### DOCUMENT TEXT
*** Block opens ***

Sophia: I suppose you’d just have to whip it off.
Chris: What happens if you don’t have a dog?
Sophia: What do you mean?
Chris: A whippet.
Sophia: I guess you’d just go and buy a Mr. Whippy?
Chris: That’s Fifty Shades of Grey territory, we don’t want to go in to that.
Sophia: I’m sure there were plenty of capes and whips in that book and film – I still haven’t read it or seen it.
Chris: And lots of capers. I wonder if you go and see Fifty Shades of Grey, you get whip lash?
Sophia: I don’t know, but I’m sure there’s plenty of whipped cream? Anyway, moving on, in the wise words of Edna Mode from The Incredibles: NO CAPES. Are we cape-able of that Chris?
Chris: Um. I think cape crusader is on the line.
Sophia: From Cape Cod? Cape Cod’s a place isn’t it? It’s not just a fish with a cape on.
Chris. Yeah. Now things are getting a bit fishy.
Sophia: OK, I’ll try not to be shellfish.
Chris looks unimpressed at Sophia’s awful pun.
Chris: Do you think fish are musical. Do they know their scales?
Sophia: I think they have a lot of… sole singers down under the sea.
Chris: Not all fish can sing though Sophia, some are quite flat.
Sophia: I’ve heard urchins can reach F-sharp though.
Chris: Apparently they’re quite spineless.
Sophia: Oo this is prickly territory. If you had to be one sea creature in the whole world, what would you be?
Chris: I’d be a crab lawyer.
Chris: Because I’d be good at putting “claws”ses in to things.
Sophia: I think I’d be a mermaid. Like Aqua Marina. With a cape. Did Aqua Marina have a cape?
Chris: Cape Mermaid? Sounds like somewhere off Africa.
Sophia: Doodooodooodoooo (Sophia does a rendition of Toto’s ‘Africa’)
Chris: It’s incredible how Dorothy’s dog had a pop career after the Wizard of Oz.
Sophia: Hmm. I think his voice was a bit whiney. But it was still good, I mean, he would have been barking mad not to go in to the pop industry.
Chris: ‘Toto and the Tornadoes. A Whirlwind Career.’ That can be the title of his biography.
Sophia: Autobiography or biography?
Chris looks exasperated.
Chris: Biography. He can’t write an autobiography – he’s a dog! Not unless there’s a lot of paws for thought…
Sophia: Haha. OK so how come he cannot write an autobiography but is the main singer in a band ?
Chris: I don’t know. Some people have different skill sets to others.
Sophia: How have we gone from singing sea urchins to fictional dogs?
Chris: Oh Sophia, we are only scratching the surface. A bit like DJ-ing.
Sophia: Maybe we should set up a DJ business.
Chris: Or an animal band.
Sophia: We could invite Toto. Although I’ve heard he’a a bit of a diva.
Chris: Apparently he’s managed by the Tin Man these days.
Sophia: Oh really? What happened with the scarecrow scandal?
Chris: Well the lion was going to speak out about it but he was too cowardly.

*** Block closes ***

### PROBLEMS AND TASKS
1: Reproduce the part of the dialogue from "Sophia: OK, I’ll" up to and including "under the sea.".
2: Say whether each statement agrees with the dialogue, answering yes or no and quoting the words that decide it. (a) Sophia has read the Fifty Shades of Grey book. (b) Chris would choose to be a crab lawyer. (c) Toto is now managed by the scarecrow.

### INFORMATION SUPPLIED
*** Block opens ***

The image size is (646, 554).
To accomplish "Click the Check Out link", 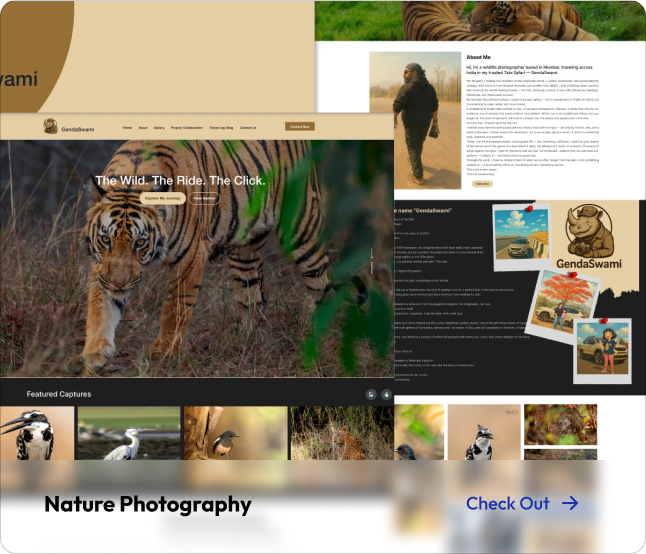I will (508, 503).
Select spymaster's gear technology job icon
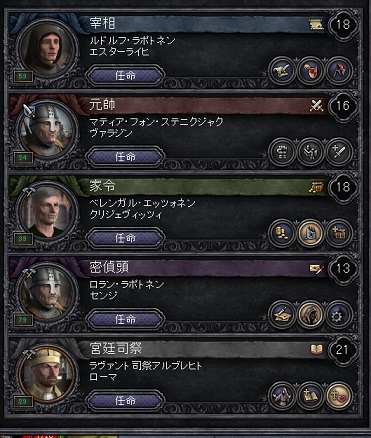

*** Block closes ***

### ANSWER SECTION
1:
Sophia: OK, I’ll try not to be shellfish.
Chris looks unimpressed at Sophia’s awful pun.
Chris: Do you think fish are musical. Do they know their scales?
Sophia: I think they have a lot of… sole singers down under the sea.

2:
(a) No: "I still haven’t read it or seen it."
(b) Yes: "I’d be a crab lawyer."
(c) No: "Apparently he’s managed by the Tin Man these days."